Data: 2017-09-25 10:53:06
Temat: Re: Mięso puchnie
Od: XL <i...@g...pl>
Pokaż wszystkie nagłówki
stefan <s...@w...pl> wrote:
> W dniu 2017-09-24 o 22:03, XL pisze:
>> stefan <s...@w...pl> wrote:
>>> W dniu 2017-09-21 o 17:34, XL pisze:
>>>> krys <k...@p...priv.pl> wrote:
>>>>> XL wrote:
>>>>>
>>>
>>>>> No i? Przedwojenna granica niemiecka była 4 km od domu.
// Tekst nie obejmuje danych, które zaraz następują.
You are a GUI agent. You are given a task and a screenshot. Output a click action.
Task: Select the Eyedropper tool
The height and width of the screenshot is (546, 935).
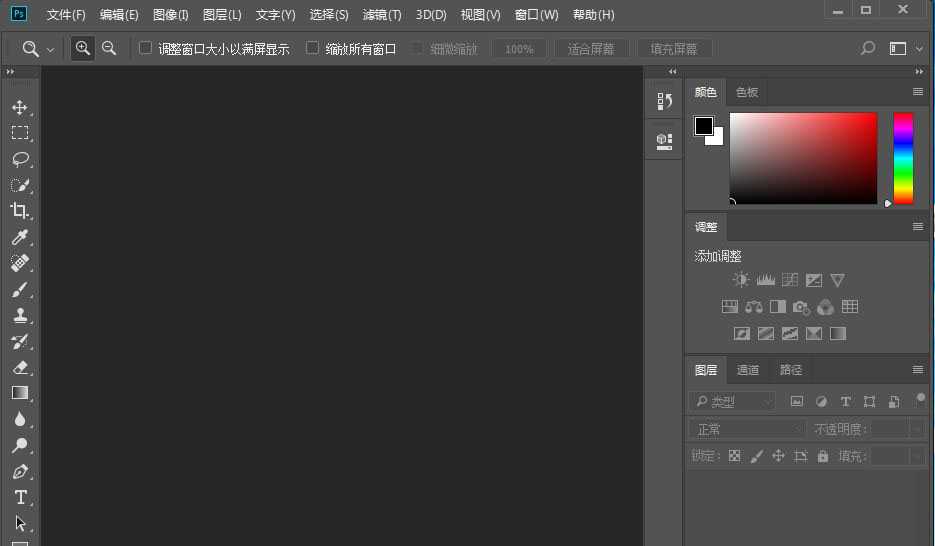tap(19, 238)
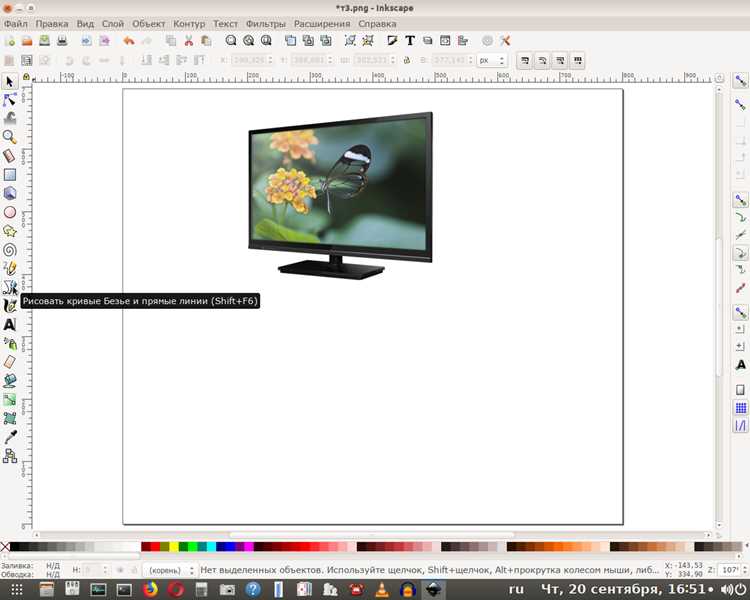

Ludność była
>>>>> wymieszana, na cmentarzach są jeszcze nagrobki z polskimi nazwiskami z
>>>>> zapisem po niemiecku. Zabory też swoje zrobiły. Pozytywy też zostawiły,
>>>>> porządeczek w obejściu to ich specjalność, na wschodzie dużo później się
>>>>> pojawił.
>>>>
>>>> Ten niemiecki ordnung to u nich tylko od frontu - znam relacje i od
>>>> zaplecza. Ale nie w tym rzecz. My Królewiacy jesteśmy ostoją polskosci -
>>>> zawsze za polskość obrywalismy, to i ją najbardziej sobie cenimy.
>>>>
>>>
>>> Ja, ja, wirklich - Szkieletczyzna :)
>>
>> I AKowszczyzna - partyzantka i ruch oporu.
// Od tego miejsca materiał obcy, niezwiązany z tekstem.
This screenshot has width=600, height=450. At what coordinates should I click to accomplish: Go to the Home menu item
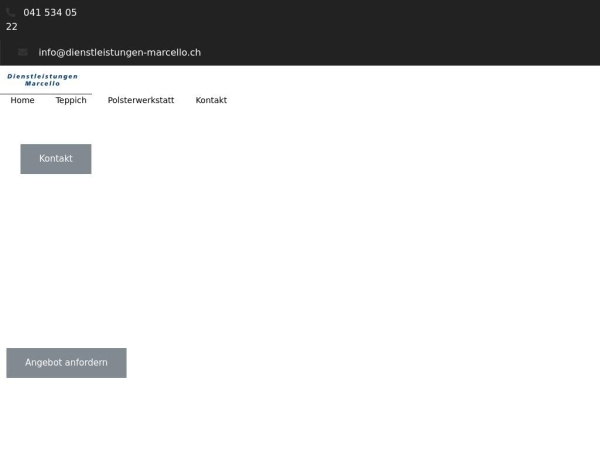point(22,100)
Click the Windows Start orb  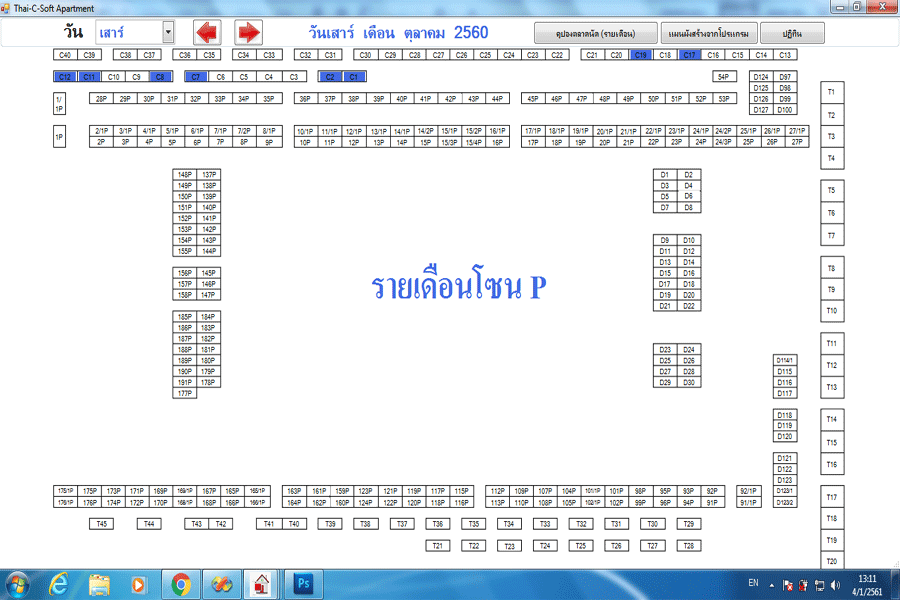pos(18,583)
>> Dopiero za PiS-u jesteśmy śrdocenieni.
>>
> Na jednym biegunie pacyfikacja Mniowa i Skłoby przez Niemców za czyny
> Hubala, na drugim wyczyny Brygady Świętokrzyskiej NSZ, pośrodku
> "nieskalany" zbrodniami Ponury.... Ech...
>
>
Co mnie obchodzi bandycka kolaborancka BŚ? To nie AK. To osobna formacja,
która od AK się odcięła. Bandytów nie brakowało w tych czasach.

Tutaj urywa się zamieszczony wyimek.